Le voyage de Sadate à Jérusalem, en 1977 [lui-même unique], ne témoignerait-il pas d'une telle épreuve d'hospitalité? Si le nom Sinaï appartient à plusieurs temps, alors ce voyage pourrait, lui aussi, déterminer une expérience messianique autour des concepts fraternité, humanité, hospitalité. Il se pourrait que le messager de la Torah soit l'autre homme, l'étranger, et qu'il ait lui aussi la mémoire "d'une parole qui aura eu lieu avant même d'avoir lieu, d'un événement passé plus vieux que le passé et plus ancien que toute mémoire ordonnée à la consécution empirique des présents, plus vieille que le Sinaï". La vérité messianique excède l'identité, elle déborde le lieu et le moment de la révélation. On peut toujours substituer une autre unicité à un peuple élu, unique.

Fragment en hébreu du Talmud provenant de la gueniza du Caire.

 

 

Jacques Derrida semble ignorer cette tradition juive selon laquelle la torah existait avant même la création du monde.

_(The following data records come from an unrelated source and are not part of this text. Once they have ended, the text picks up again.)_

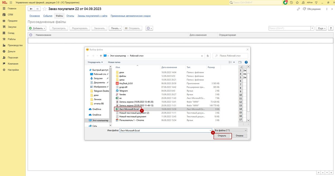Expand the Упорядочить menu
The image size is (335, 176).
(95, 62)
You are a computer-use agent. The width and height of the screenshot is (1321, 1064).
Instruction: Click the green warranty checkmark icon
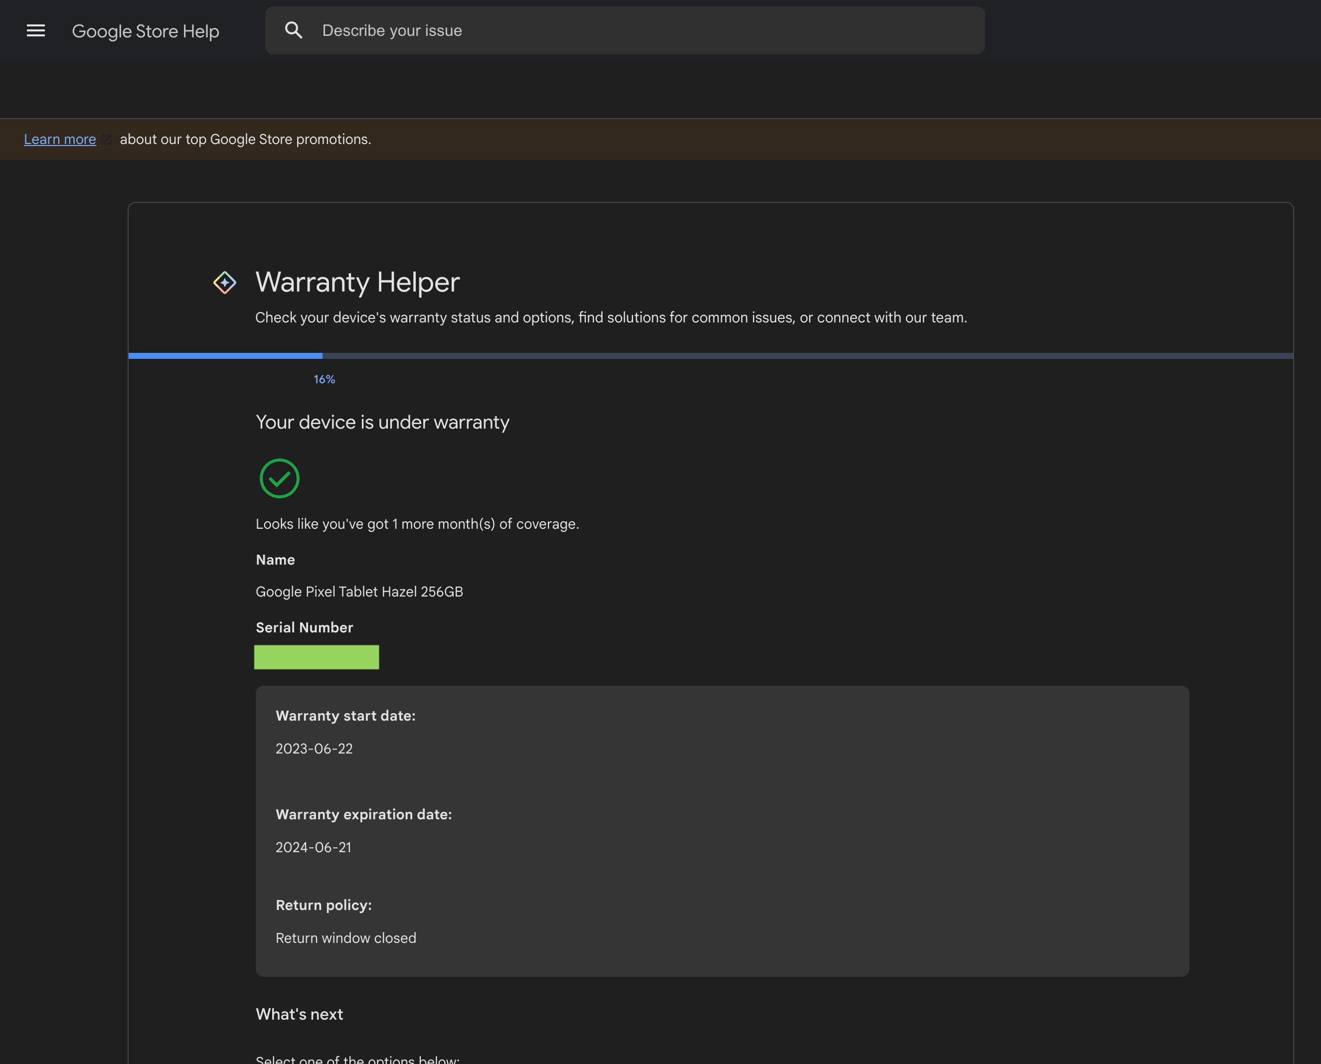pos(279,478)
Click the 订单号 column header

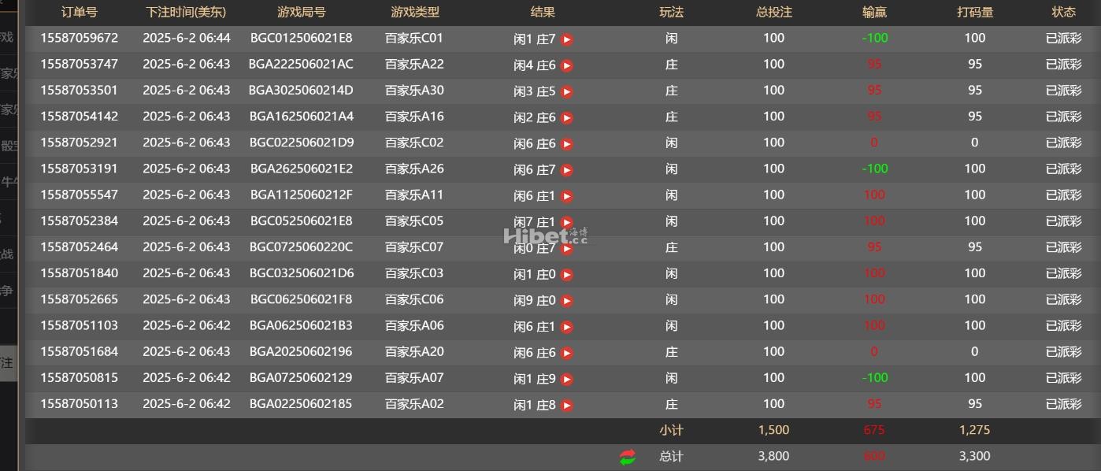[79, 12]
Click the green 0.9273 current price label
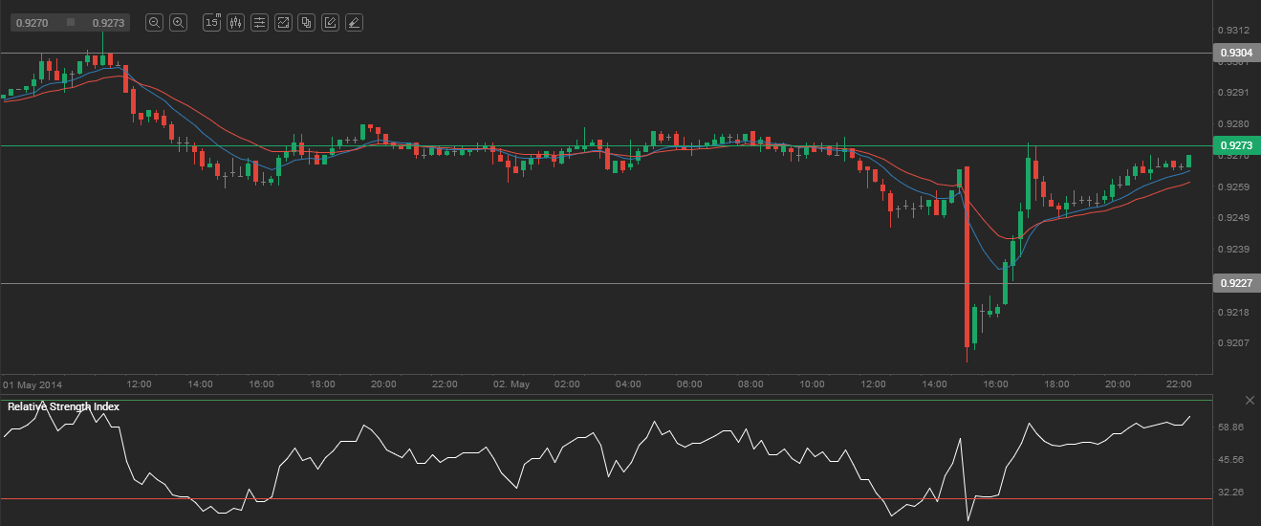The image size is (1261, 526). click(x=1233, y=146)
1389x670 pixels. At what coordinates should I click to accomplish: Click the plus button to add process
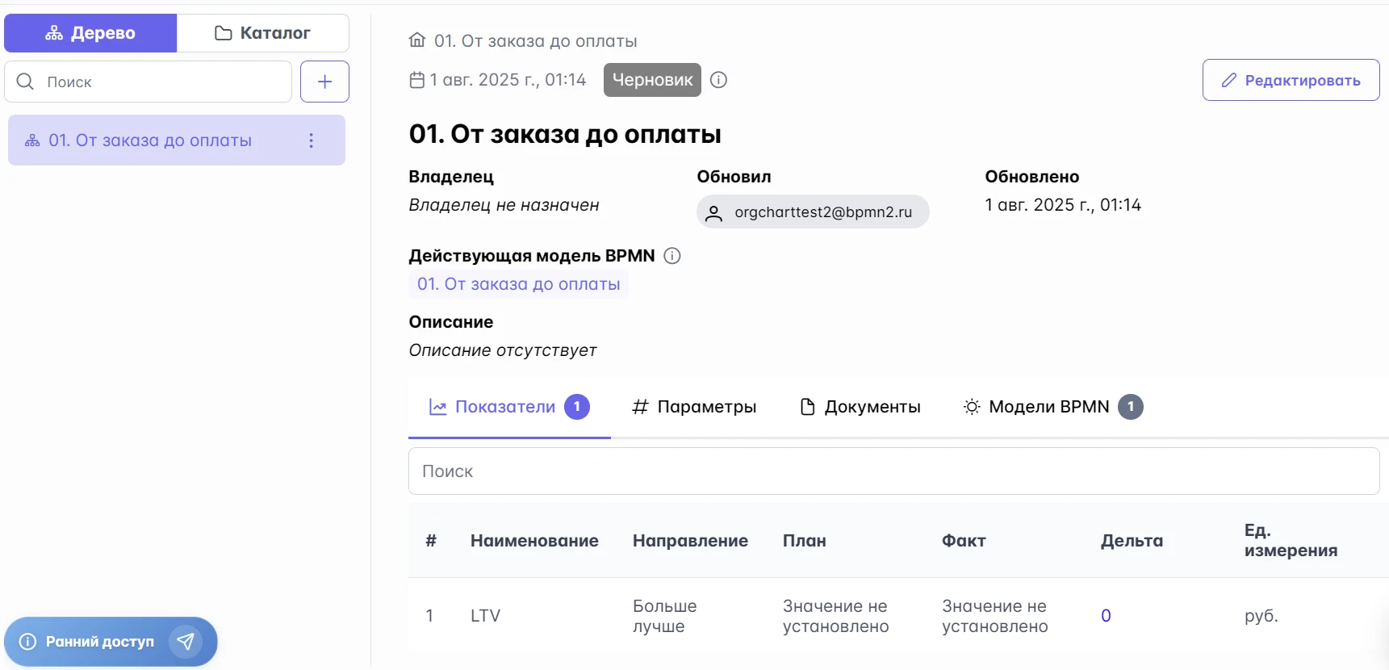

(extrait de www.hevratpinto.org).

Rashi rapporte dans son commentaire les paroles de nos Sages: « Pour la Torah qui est appelée le début de Sa voie (Mishley 8:22) et pour Israël qui est appelé prémices de Sa récolte » (Yérémia 2:3). S’il en est ainsi, le mot Béréshit ne signifie pas seulement qu’au commencement D. créa les cieux et la terre, mais il indique aussi que c’est pour la Torah et pour Israël que le monde fut créé. Il est dit aussi (Zohar Trouma 161b): « D. créa le monde selon le plan de la Torah et conformément aux principes qui y sont consignés, et le monde et tout ce qu’il contient fut achevé, uniquement par la Parole de D. ». La Torah existait donc avant la création du monde, elle était Son délice, comme il est écrit (Mishley 8:30): « J’étais pour Lui un plaisir permanent » jusqu’à ce que D. ait désiré créér l’univers pour la Torah. Elle fait le bonheur de D. (Béréshit Rabba 1:1), et c’est elle que D. souhaita donner à ceux qu’Il aime pour qu’ils obéissent à ses lois et vivent selon ses commandements, afin que le monde entier soit soumis à la souveraineté de D. comme il est écrit (Yérémia 33:25): « Si ce n’était pour Mon alliance perpétuelle, Je n’aurais pas fixé les lois du ciel et de la terre ». Ce qui causait notre perplexité devient clair à présent: la Torah débute par « Au commencement » et non par « Au début de Sa voie », car la Torah a précédé la création du monde et elle en est la raison d’être. Nous savons que le but de la création de l’univers est de rendre manifeste la perfection des actes de D., de faire connaître Son Nom et Ses attributs (l’Intelligence et la Sagesse) qui sont les secrets de la Torah. L’homme porte la responsabilité de perpétuer et de perfectionner ce monde à l’aide de son âme, partie divine de son être. Le mot Béréshit désigne la Torah et Israël (yashar, ceux qui sont droits), qui sont les prémices (réshit) et c’est pour eux que les cieux et la terre furent créés.